▶ WHAT THE TASK ASKS
Output only the lines below that start at the line containing "[button] (100, 575)" and end at the line containing "Image Stabilization (64, 117)", with both ends kept.

(Stored data entries)
——————————
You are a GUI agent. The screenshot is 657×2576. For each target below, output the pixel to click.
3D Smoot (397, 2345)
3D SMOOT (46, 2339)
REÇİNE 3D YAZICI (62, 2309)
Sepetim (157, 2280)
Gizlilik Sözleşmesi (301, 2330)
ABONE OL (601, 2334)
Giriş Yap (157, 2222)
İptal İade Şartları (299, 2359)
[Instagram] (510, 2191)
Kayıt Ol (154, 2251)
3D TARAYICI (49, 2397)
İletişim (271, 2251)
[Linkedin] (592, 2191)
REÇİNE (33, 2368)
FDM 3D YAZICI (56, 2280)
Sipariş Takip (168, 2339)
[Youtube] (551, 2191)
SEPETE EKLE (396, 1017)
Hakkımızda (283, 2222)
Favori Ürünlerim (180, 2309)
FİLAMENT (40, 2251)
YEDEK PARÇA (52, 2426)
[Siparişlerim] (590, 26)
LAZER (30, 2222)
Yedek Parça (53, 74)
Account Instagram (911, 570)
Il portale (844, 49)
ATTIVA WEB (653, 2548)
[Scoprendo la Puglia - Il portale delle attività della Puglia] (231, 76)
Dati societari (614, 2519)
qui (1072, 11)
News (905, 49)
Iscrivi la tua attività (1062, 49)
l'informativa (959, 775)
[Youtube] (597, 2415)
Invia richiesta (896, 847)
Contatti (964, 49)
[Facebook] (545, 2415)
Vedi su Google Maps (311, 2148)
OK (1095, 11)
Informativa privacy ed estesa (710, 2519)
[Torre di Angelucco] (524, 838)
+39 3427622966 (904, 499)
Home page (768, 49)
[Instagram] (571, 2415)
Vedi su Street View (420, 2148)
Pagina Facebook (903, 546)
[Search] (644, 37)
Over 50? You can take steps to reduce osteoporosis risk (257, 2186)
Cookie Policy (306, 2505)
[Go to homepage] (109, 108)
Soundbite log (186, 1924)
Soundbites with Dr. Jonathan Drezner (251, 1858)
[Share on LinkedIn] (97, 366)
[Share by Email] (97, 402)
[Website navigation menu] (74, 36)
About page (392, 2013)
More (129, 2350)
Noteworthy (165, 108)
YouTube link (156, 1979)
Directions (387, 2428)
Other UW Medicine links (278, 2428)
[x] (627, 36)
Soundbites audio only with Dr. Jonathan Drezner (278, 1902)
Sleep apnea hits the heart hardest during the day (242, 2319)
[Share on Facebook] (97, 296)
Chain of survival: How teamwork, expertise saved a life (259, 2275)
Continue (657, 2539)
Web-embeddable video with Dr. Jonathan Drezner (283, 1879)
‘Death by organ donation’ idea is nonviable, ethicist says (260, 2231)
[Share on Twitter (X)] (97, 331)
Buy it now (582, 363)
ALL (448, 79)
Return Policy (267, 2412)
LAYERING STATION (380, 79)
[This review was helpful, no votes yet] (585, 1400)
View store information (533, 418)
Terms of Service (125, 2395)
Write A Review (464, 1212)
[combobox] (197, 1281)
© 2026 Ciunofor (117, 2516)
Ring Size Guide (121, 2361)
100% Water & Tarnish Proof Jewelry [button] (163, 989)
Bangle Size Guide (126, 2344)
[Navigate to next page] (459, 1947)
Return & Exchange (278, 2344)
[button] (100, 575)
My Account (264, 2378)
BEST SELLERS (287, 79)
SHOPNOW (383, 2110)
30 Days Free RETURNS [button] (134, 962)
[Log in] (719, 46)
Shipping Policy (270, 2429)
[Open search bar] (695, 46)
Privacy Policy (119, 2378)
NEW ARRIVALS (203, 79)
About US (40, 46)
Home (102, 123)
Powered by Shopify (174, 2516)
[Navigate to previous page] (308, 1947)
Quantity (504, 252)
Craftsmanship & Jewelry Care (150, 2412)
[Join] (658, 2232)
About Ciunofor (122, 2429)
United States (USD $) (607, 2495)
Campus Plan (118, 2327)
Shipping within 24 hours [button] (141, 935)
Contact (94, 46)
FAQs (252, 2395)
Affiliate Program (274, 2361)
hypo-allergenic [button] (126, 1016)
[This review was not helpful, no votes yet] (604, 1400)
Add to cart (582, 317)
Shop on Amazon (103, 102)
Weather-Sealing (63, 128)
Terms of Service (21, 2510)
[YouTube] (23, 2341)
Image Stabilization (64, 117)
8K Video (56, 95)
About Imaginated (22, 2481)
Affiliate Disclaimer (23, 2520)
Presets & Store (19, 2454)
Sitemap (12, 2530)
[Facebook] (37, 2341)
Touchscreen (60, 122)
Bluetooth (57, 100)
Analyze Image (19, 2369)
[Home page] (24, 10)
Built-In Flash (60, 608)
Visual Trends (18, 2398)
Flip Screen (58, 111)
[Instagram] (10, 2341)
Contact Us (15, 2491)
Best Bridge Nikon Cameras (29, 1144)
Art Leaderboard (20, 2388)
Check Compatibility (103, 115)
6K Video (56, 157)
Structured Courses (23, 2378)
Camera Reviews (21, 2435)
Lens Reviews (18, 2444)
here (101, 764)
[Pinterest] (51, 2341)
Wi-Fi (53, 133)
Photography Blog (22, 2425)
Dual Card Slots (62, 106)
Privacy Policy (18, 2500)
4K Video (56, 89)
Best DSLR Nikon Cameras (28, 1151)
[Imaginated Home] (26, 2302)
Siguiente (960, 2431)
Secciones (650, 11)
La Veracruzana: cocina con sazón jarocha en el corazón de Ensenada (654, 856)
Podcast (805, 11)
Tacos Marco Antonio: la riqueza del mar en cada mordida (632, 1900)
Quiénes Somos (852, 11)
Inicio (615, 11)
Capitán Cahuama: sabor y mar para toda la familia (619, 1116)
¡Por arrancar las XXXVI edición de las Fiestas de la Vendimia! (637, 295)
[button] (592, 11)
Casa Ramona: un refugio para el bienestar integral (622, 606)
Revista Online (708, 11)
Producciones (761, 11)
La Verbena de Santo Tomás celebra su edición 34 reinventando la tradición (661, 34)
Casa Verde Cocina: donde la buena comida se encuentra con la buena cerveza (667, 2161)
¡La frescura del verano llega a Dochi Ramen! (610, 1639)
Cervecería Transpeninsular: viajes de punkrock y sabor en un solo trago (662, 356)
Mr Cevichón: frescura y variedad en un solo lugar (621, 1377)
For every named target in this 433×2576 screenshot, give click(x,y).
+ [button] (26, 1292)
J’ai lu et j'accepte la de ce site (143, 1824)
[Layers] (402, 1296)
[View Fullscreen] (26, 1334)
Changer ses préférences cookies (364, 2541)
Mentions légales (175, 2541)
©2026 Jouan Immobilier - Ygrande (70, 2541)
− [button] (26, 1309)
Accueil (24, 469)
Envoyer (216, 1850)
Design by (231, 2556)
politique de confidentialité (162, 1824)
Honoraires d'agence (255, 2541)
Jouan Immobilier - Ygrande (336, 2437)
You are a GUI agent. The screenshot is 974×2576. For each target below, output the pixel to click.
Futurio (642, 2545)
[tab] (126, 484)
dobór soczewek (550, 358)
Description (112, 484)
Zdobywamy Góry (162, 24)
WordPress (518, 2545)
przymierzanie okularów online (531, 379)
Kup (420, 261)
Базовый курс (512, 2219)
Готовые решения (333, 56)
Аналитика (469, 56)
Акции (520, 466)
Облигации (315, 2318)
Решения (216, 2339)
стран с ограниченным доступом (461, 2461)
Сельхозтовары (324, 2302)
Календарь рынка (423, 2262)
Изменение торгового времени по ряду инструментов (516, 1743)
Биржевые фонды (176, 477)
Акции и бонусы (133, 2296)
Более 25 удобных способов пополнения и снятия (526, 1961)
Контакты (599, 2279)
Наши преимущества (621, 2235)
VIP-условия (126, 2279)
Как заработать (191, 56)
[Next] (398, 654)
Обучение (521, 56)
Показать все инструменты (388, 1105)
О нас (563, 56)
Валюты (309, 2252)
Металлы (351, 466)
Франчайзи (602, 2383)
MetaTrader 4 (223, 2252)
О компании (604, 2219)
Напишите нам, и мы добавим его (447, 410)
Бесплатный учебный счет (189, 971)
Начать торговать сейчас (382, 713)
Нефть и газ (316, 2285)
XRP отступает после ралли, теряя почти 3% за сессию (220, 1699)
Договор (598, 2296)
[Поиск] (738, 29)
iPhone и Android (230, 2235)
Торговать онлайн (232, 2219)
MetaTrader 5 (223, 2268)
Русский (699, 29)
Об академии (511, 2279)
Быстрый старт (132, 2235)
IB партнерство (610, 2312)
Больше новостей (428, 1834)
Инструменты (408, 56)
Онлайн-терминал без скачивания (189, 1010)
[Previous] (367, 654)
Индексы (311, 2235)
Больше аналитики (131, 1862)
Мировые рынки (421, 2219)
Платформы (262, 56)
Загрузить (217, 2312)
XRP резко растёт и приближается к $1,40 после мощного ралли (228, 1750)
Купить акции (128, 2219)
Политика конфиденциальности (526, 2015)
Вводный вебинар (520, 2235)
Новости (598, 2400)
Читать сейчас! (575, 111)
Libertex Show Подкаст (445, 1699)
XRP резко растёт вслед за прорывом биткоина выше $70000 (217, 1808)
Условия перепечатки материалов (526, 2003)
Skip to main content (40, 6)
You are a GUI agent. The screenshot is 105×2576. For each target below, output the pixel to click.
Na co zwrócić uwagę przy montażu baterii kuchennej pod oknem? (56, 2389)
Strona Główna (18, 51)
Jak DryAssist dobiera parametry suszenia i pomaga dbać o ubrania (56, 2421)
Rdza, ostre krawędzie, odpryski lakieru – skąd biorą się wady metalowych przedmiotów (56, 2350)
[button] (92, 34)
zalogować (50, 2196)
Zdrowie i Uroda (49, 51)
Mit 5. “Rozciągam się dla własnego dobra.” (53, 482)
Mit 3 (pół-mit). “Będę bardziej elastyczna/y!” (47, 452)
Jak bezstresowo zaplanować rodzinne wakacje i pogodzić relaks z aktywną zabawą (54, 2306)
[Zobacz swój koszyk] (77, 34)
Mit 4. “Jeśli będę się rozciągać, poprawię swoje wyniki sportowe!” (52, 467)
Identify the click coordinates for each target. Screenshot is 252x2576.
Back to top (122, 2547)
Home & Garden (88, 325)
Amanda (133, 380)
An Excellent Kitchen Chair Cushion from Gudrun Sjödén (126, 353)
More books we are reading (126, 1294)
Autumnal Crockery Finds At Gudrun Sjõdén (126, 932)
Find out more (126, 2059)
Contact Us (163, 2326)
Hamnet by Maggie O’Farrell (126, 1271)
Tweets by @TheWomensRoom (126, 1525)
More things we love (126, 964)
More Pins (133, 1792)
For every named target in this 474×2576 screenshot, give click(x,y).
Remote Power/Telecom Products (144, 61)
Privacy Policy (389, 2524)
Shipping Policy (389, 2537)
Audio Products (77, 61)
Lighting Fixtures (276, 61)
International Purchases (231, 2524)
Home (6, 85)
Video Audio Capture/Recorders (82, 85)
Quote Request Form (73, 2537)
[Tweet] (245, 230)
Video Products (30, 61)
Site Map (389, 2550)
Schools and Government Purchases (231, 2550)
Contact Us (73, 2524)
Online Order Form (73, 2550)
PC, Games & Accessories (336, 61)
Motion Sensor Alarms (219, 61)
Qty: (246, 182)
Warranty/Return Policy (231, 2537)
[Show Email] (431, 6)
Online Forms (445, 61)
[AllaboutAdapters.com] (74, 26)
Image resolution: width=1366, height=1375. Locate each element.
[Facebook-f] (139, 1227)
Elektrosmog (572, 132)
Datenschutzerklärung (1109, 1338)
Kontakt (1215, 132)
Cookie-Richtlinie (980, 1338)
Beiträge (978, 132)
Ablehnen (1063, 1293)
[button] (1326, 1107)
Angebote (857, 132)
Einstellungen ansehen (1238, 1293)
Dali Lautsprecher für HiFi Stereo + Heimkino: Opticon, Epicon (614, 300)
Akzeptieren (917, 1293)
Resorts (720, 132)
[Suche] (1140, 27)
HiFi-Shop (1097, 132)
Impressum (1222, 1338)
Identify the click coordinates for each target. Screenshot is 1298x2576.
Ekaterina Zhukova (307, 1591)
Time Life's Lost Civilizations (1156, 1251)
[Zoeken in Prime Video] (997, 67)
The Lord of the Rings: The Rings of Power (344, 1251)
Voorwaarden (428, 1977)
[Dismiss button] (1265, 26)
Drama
——————————
▶ YOUR SOLUTION
[button] (100, 575)
My Account (264, 2378)
BEST SELLERS (287, 79)
SHOPNOW (383, 2110)
30 Days Free RETURNS [button] (134, 962)
[Log in] (719, 46)
Shipping Policy (270, 2429)
[Open search bar] (695, 46)
Privacy Policy (119, 2378)
NEW ARRIVALS (203, 79)
About US (40, 46)
Home (102, 123)
Powered by Shopify (174, 2516)
[Navigate to previous page] (308, 1947)
Quantity (504, 252)
Craftsmanship & Jewelry Care (150, 2412)
[Join] (658, 2232)
About Ciunofor (122, 2429)
United States (USD $) (607, 2495)
Campus Plan (118, 2327)
Shipping within 24 hours [button] (141, 935)
Contact (94, 46)
FAQs (252, 2395)
Affiliate Program (274, 2361)
hypo-allergenic [button] (126, 1016)
[This review was not helpful, no votes yet] (604, 1400)
Add to cart (582, 317)
Shop on Amazon (103, 102)
Weather-Sealing (63, 128)
Terms of Service (21, 2510)
[YouTube] (23, 2341)
Image Stabilization (64, 117)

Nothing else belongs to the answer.